** Data records **
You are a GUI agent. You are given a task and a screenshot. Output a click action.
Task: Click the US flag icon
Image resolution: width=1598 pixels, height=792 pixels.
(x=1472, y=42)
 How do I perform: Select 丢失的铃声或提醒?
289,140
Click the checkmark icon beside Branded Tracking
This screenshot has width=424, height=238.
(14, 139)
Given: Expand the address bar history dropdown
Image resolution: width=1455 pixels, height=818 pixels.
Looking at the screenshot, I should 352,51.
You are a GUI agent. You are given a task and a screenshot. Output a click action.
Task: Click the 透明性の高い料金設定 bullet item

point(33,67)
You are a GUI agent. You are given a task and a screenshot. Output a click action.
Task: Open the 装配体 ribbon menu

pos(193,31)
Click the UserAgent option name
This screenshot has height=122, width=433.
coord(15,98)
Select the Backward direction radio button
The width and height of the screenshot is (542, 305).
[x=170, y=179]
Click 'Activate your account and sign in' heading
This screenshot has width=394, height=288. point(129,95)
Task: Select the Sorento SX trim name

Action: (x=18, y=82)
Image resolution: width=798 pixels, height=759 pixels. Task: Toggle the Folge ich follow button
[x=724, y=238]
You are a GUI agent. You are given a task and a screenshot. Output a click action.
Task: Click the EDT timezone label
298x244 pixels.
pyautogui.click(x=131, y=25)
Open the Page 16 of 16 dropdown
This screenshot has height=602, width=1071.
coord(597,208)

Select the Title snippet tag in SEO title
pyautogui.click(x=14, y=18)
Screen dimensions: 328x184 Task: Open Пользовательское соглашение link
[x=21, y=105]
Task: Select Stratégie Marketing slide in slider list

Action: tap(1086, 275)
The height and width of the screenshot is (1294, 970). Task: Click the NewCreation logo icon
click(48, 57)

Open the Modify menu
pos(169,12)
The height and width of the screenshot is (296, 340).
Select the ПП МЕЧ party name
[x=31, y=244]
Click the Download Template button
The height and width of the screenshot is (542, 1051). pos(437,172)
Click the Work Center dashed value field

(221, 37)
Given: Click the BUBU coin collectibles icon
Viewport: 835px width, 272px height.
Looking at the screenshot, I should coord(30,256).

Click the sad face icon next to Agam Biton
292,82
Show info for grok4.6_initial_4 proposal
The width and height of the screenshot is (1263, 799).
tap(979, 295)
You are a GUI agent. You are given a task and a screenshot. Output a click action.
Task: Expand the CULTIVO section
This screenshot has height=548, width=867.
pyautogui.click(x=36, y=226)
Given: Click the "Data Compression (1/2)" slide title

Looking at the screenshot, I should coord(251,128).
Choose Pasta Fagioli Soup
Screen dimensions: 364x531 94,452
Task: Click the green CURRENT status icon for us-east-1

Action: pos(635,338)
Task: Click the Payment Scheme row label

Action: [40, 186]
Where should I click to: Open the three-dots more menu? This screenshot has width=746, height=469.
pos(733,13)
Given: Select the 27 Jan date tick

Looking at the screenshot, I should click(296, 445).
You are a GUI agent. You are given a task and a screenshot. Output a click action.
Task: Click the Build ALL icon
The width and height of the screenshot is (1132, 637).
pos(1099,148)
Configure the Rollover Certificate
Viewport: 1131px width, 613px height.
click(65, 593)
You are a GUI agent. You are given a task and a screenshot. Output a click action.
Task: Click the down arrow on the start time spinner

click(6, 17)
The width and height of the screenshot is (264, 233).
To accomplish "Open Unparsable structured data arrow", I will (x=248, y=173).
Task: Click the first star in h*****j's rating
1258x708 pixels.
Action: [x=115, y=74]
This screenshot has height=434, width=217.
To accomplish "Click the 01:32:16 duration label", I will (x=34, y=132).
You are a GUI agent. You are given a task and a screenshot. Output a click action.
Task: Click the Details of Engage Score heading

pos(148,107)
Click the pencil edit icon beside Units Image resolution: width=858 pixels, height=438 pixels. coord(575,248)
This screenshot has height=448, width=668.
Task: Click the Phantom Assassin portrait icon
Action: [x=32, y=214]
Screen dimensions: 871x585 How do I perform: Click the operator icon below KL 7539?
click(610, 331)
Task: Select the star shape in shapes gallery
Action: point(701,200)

** What is expected **
Locate each row above that contains the word "accomplish" and copy those rows out in full.

** Full response **
To accomplish "Open Unparsable structured data arrow", I will (x=248, y=173).
To accomplish "Click the 01:32:16 duration label", I will (x=34, y=132).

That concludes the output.